Hyundai, 2007 yılında i30 serisini tanıttı ve başarılı olduğunu kanıtladı. Kardeşi Kia cee’d, düşük fiyatı sayesinde pazarda aynı başarıyı elde etti. Ama hepsi bu değildi; i30, ertesi yıl en önemli Avrupalı rakiplerinden daha düşük fiyatlı bir station wagon şeklinde geldi. Ayrıca, onlar için mevcut olmayan birkaç olanak sundu.
Hatchback’in sırtı Mazda 3’ü andırırken, station wagon piyasada benzersiz bir tasarıma sahipti. Arka profili daha çok kompakt bir SUV gibi görünüyordu. Uzun arka lambaları inceydi ve bagaj kapısı alanına girmeden D sütunlarına yerleştirildi.
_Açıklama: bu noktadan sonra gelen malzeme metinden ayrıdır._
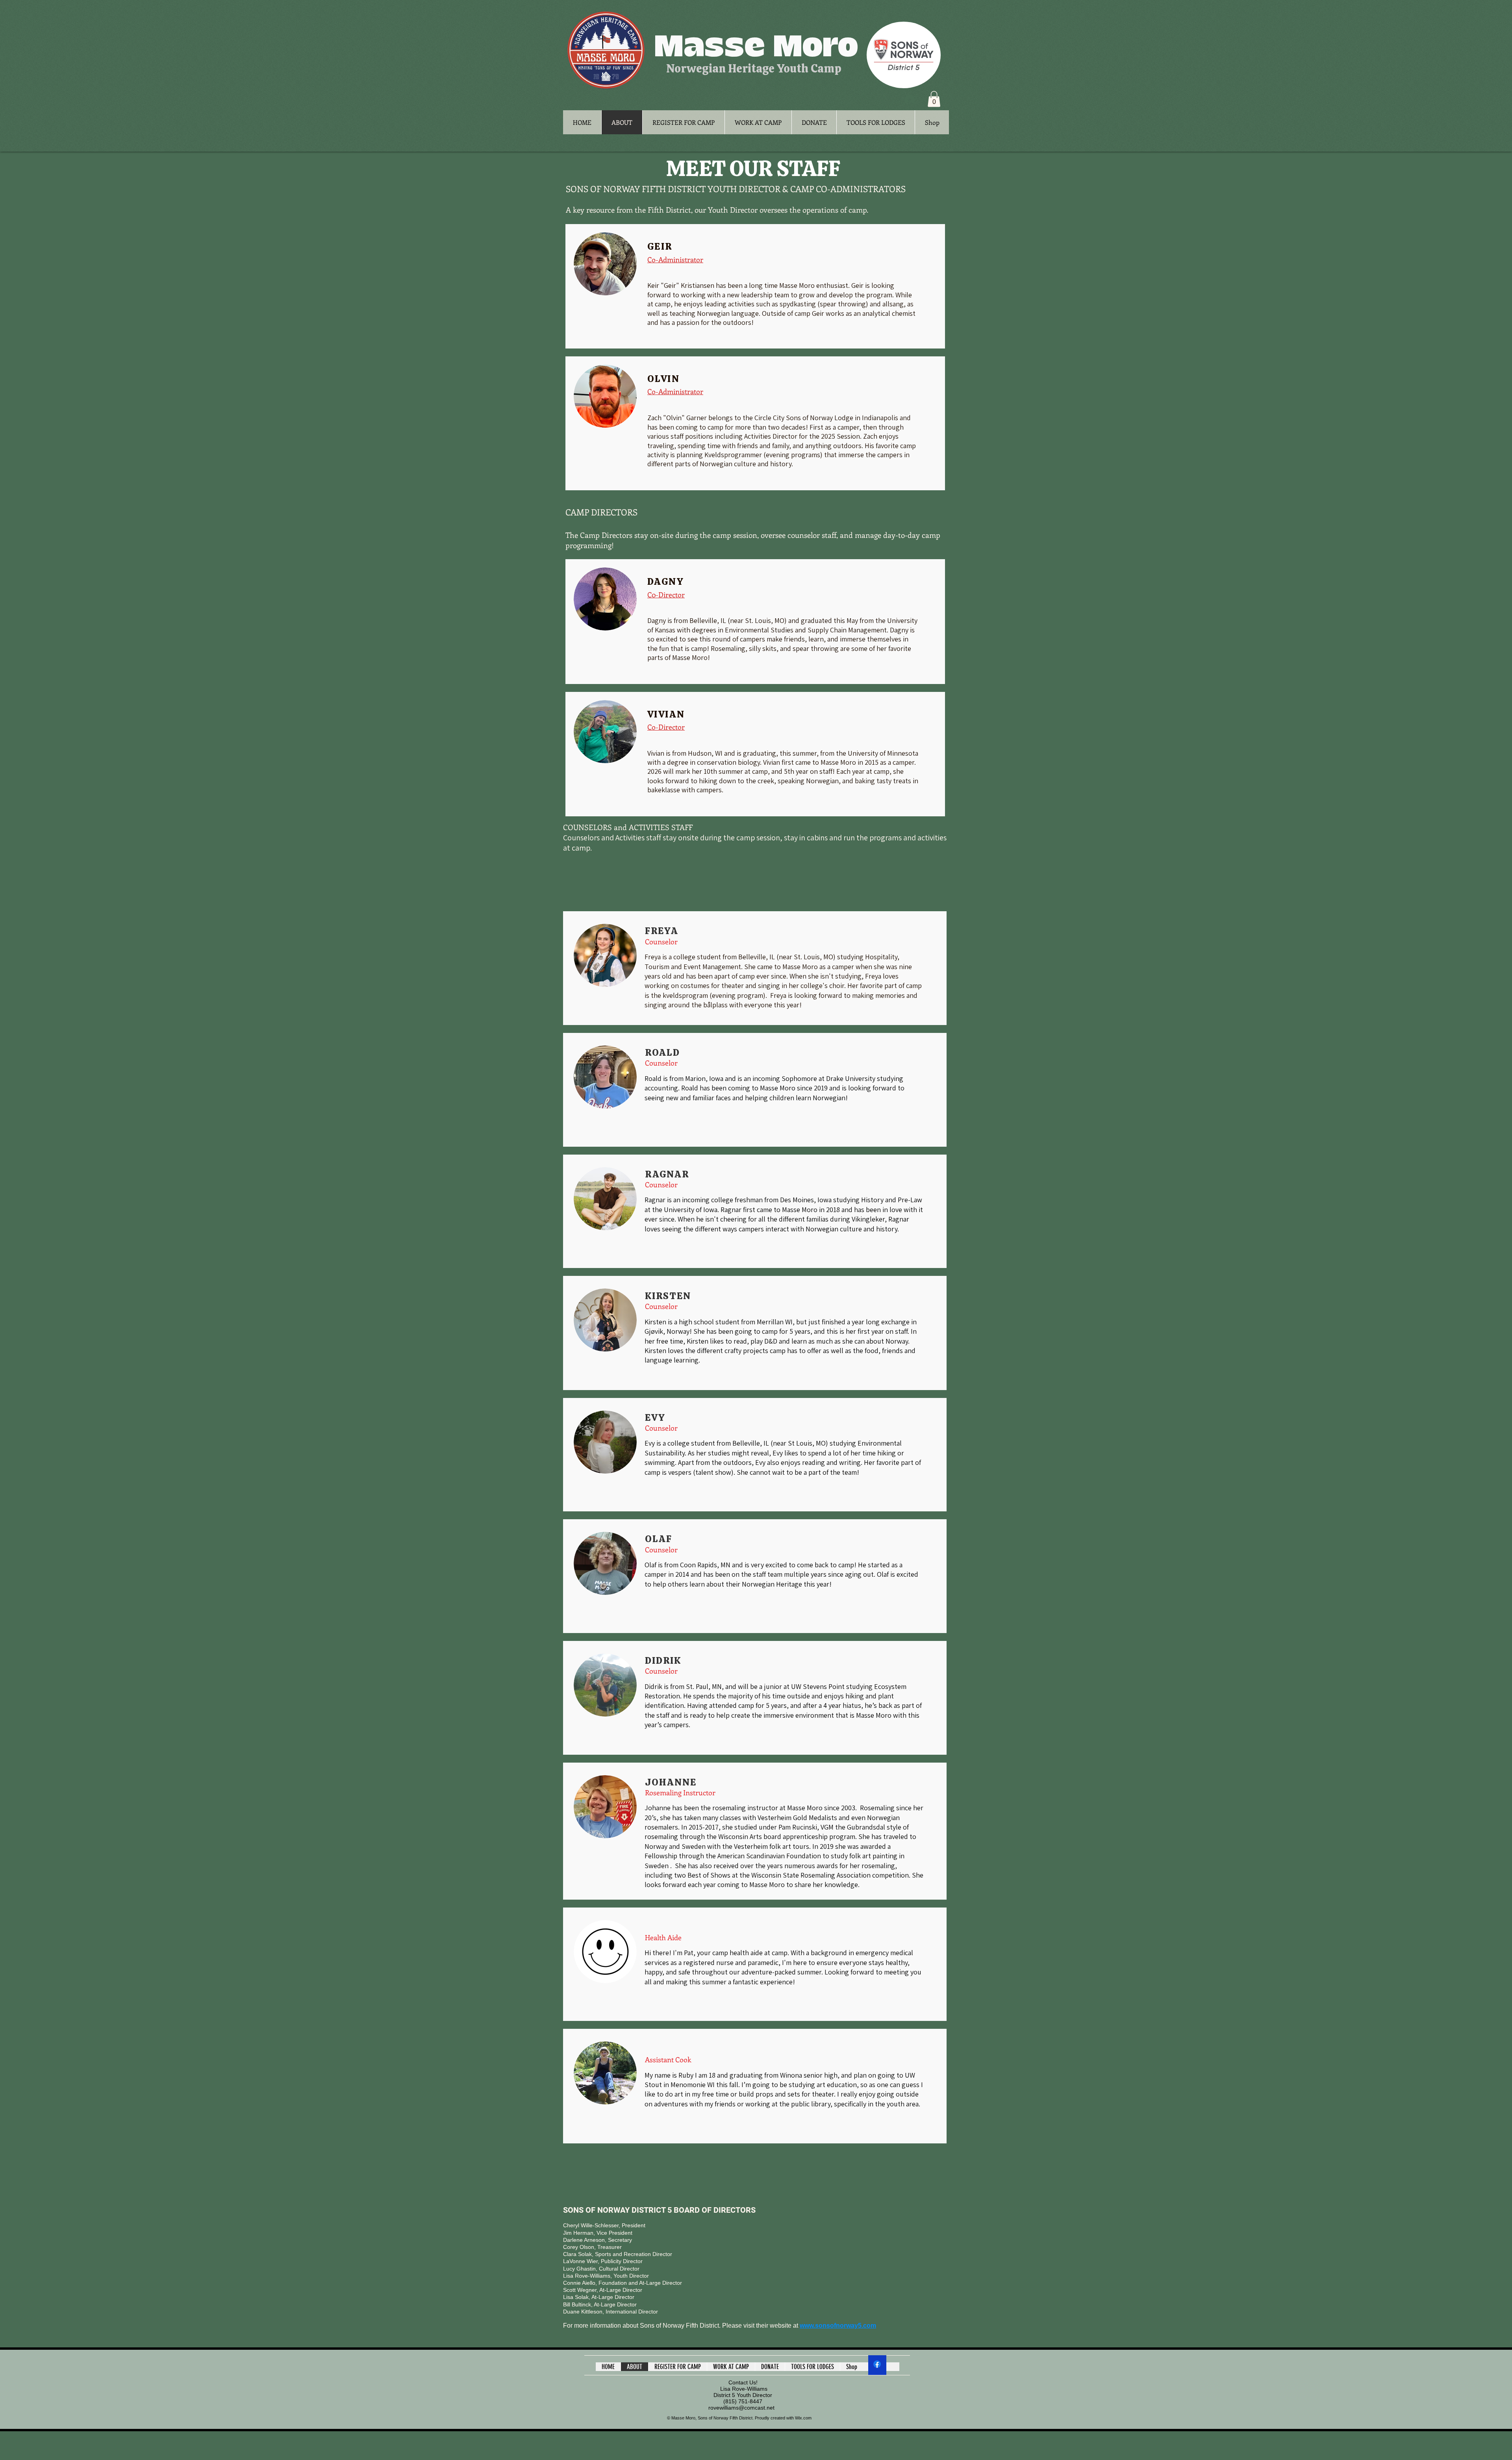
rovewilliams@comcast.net (741, 2407)
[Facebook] (877, 2364)
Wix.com (803, 2418)
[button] (934, 99)
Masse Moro (756, 47)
Üstelik yükleme tabanı hatchback kardeşinin sunduğundan daha genişti.
İçeride, i30, bütçe malzemelerine rağmen gösterge paneli ve kapı panelleri için renk seçiminde iyi bir zevk gösterdi. Gösterge paneli için farklı ışık renkleri gösteren cee’d’den farklı olarak, i30 açık mavi ampullere yapıştı ve sürücü ve yolcular için rahat bir ruh hali yarattı. Araba, ikiye bölünebilen bir arka sıraya sahipti. Arka sıranın koltuk arkalığını katlayarak, bagaj boyutu 415 litreden (14.66 cu-ft) (1395 litre) 49.26 cu-ft’ye yükseldi, bu iyiydi ama sınıfında lider değildi.
Kaputun altına Hyundai, 109 hp ile 143 hp arasında değişen dizel ve benzinli motor seçenekleri yerleştirdi. Çoğu versiyon 5 vitesli bir manuel ile eşleştirilirken, bazı versiyonlar 4 vitesli otomatik şanzıman ile mevcuttu. Tüm virajlardaki bağımsız süspansiyonu bir artıydı ve i30’u Renault Megane veya Opel/Vauxhall Astra’nın üzerindeki konfor bölgesine yerleştirdi.